Contract costs are amortized on a straight-line basis up to four years, which reflects the expected period of benefit of the performance obligation and may be longer than the initial contract period. We determined the estimated benefit period having considered both qualitative and quantitative factors, including the length of the subscription terms in our customer contracts and the anticipated life of our technology, among other such factors. Deferred contract costs related to renewals are amortized over the renewal term which is generally one year to three years. Amortization of contract costs are classified within operating expenses based on the function of the underlying employee receiving the benefit in the accompanying consolidated statements of operations.
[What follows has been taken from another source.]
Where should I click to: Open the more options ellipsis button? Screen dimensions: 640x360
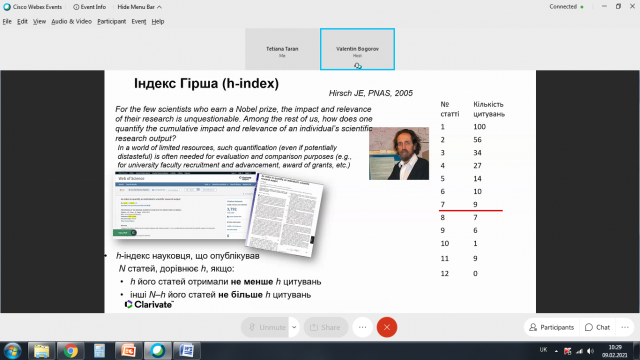coord(362,327)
Deferred contract costs are periodically analyzed for impairment. As of January 31, 2024 and 2023, we have not identified any potential indicators of impairment.

Cost of Revenue

Cost of revenue consists of expenses related to providing platform access to customers and onboarding services. These costs include payments to third-party cloud infrastructure providers for hosting software solutions and costs associated with application service providers utilized to deliver the platform, allocated personnel-related costs, including salaries, cash-based performance compensation, benefits and stock-based compensation, overhead cost allocations related to facilities and shared IT-related expenses, including depreciation expense and amortization of internal use software.

Operating Expenses

Operating expenses consist of sales and marketing, research and development, and general and administrative expenses. Personnel costs are the most significant component of operating expenses and consist of salaries, cash performance-based compensation, employee benefits and stock-based compensation. Operating expenses also include overhead cost allocations.

Sales and Marketing

Sales and marketing expenses consist primarily of personnel costs for sales and marketing organization, costs related to sponsorships, events and advertising, agency costs, travel-related expenses, and allocated overhead costs. Costs associated with our advertising and sales promotions are expensed as incurred. During the fiscal years ended January 31, 2024, 2023, and 2022, we recognized $25.1 million, $20.8 million, and $12.2 million, respectively, in advertising costs, which included brand and sponsorship costs.

Research and Development

Research and development expenses consist primarily of personnel costs for engineering, service, design, and information technology teams. Additionally, research and development expenses include allocated overhead costs and contractor fees. Research and development costs are expensed as incurred. Capitalized internal-use software development costs are excluded from research and development expenses as they are capitalized as a component of property and equipment, net and amortized to cost of revenue over the software’s expected useful life, which is generally three years.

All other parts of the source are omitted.